First, I would like to thank those members of the staff who are here and in particular, Patty Little, City Clerk, Tom Mullins, City Attorney and John MacLean, City Manager.  It is only with their assistance and direction that the city runs smoothly and the policies of the City Council are accomplished.

Next, I would like to congratulate all those who have been sworn in to serve on the new City Council and in particular, our 3 new Councilors, Sheryl Redfern, Emily Hague and Randy Filiault.  I am looking forward to the opportunity to work with them for the future best interest of the City.

Keene has seen many accomplishments during the past 2 years.  We have continued our investments in our roads; sewer and water systems, Robin Hood Dam, lower Washington Street, Railroad Street, Grove Street, Winter Street, Summer Street and School Street have all been rebuilt or are currently underway.  The new Central Fire Station and the new Cheshire County Court House are now open for business.  The Keene District Court is no longer sharing this space as it did for the past 30 years. We have worked diligently this past year to mitigate the impacts of flooding on Beaver Brook as we face the realities of changing storm patterns in Keene.

The City has continued to work with Keene State College on issues of mutual concern and we have strengthened our relationship. We are currently working to establish a joint commission to make specific recommendations for our future.

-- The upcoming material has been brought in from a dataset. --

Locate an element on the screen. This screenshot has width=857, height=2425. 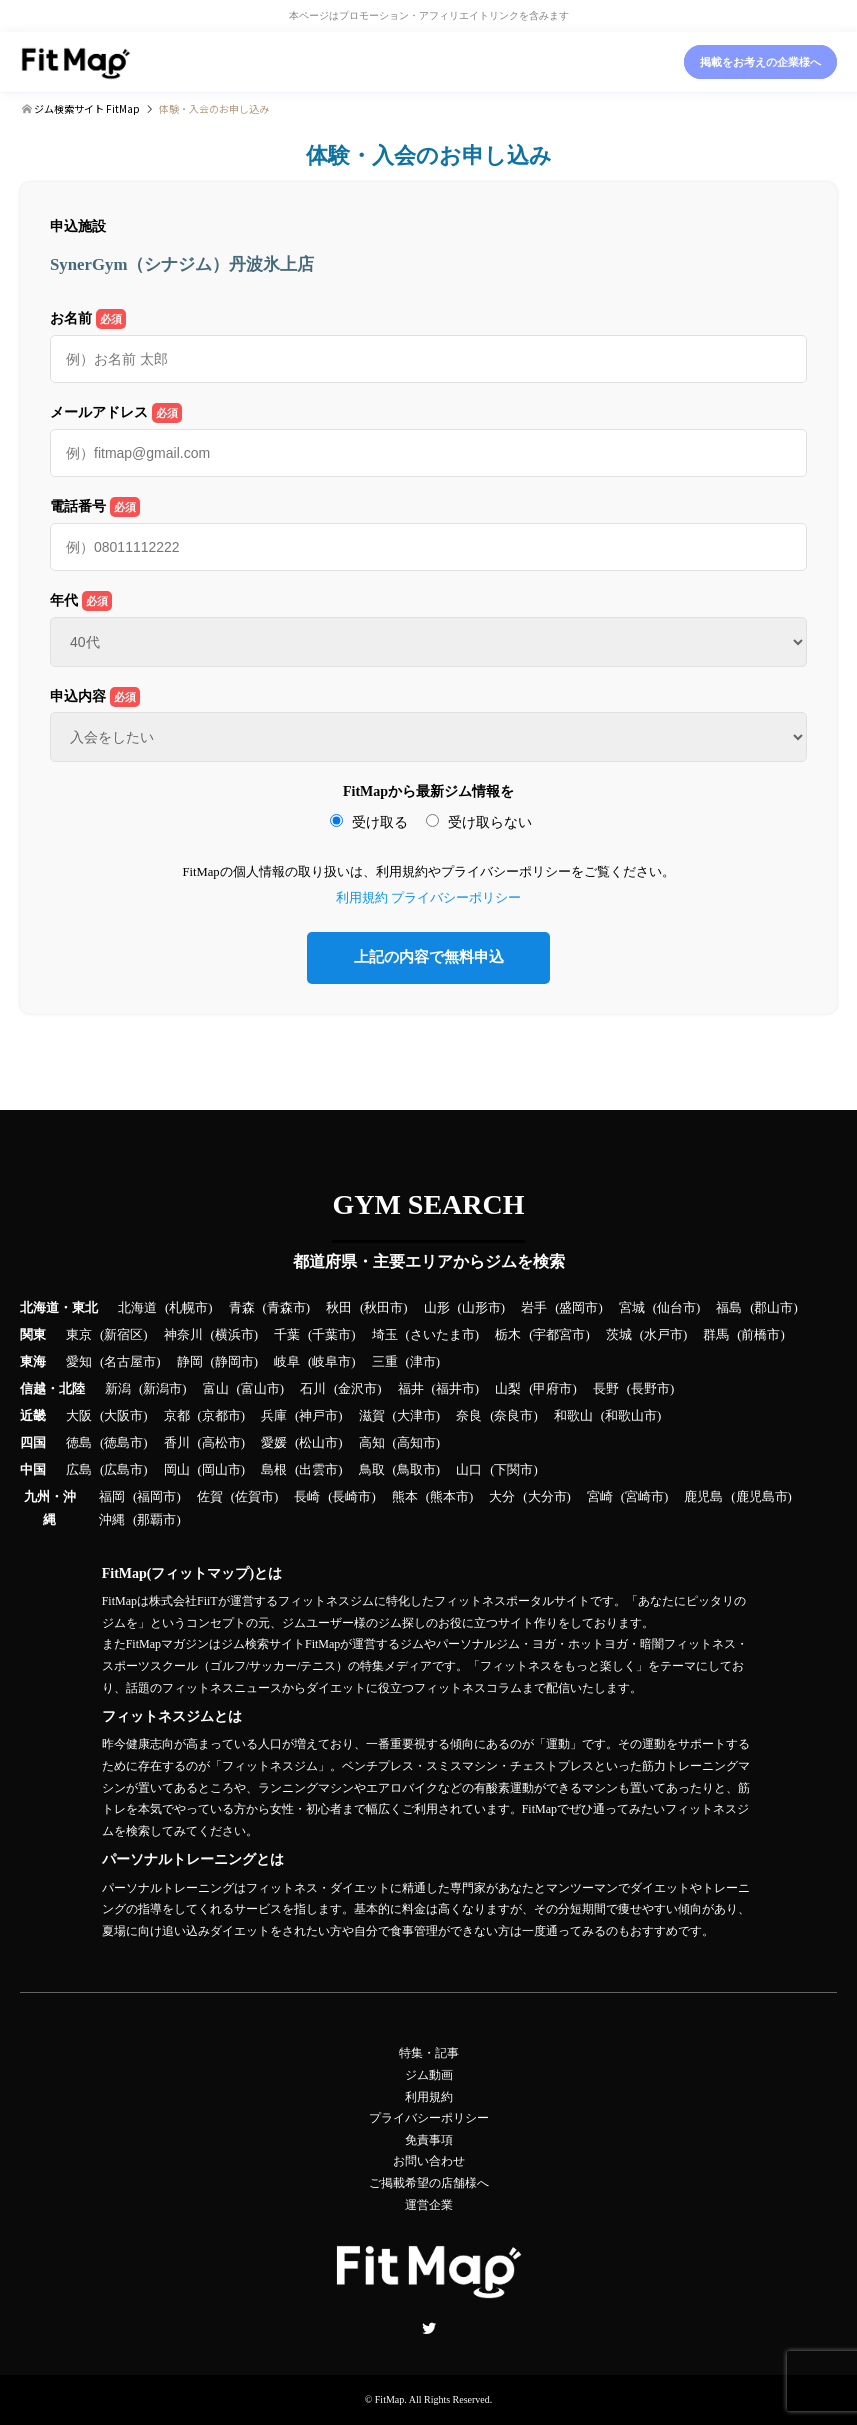
兵庫 is located at coordinates (274, 1416).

We have also been working with the Keene School District to find areas of shared interests and overlapping expenditures to benefit the Keene taxpayers.

Several recreational amenities have been completed in the city, including North Bridge and the reconstruction of the rail trail from Route 9 to Whitcomb’s Mill Road.  This investment and these amenities are important to the future of our city as we work to sustain our employment base in the 21st century.

I have revived the Presidents’ Court and we have had several luncheons with the business leadership in Keene to discuss issues of concern to them, including recruiting of future employees and the creation of desirable amenities for the city.

All this work is intended to make this city a desirable and attractive place for the next generation to settle and to raise their families. Our focus is to create a city that people will want to come to, a community where people feel encouraged to stay in order to sustain our employment base.  That is how we will grow and prosper in the future.

Despite the work that has been done we still have many challenges ahead.  Parking has been an issue for many years as we now work to develop a comprehensive parking plan for the downtown.  An ice arena is now the closest to reality as it has ever been and the city will be working closely with Keene Ice and MEDC to bring it to fruition. We have recently been awarded a grant to construct the Roundhouse T; that section of the rail trail between School Street and Island Street where 3 branches of the trail system converge. We are also working with the state on South Bridge to extend the trail system across Route 101.  This spring we will begin reconstruction of upper Washington Street.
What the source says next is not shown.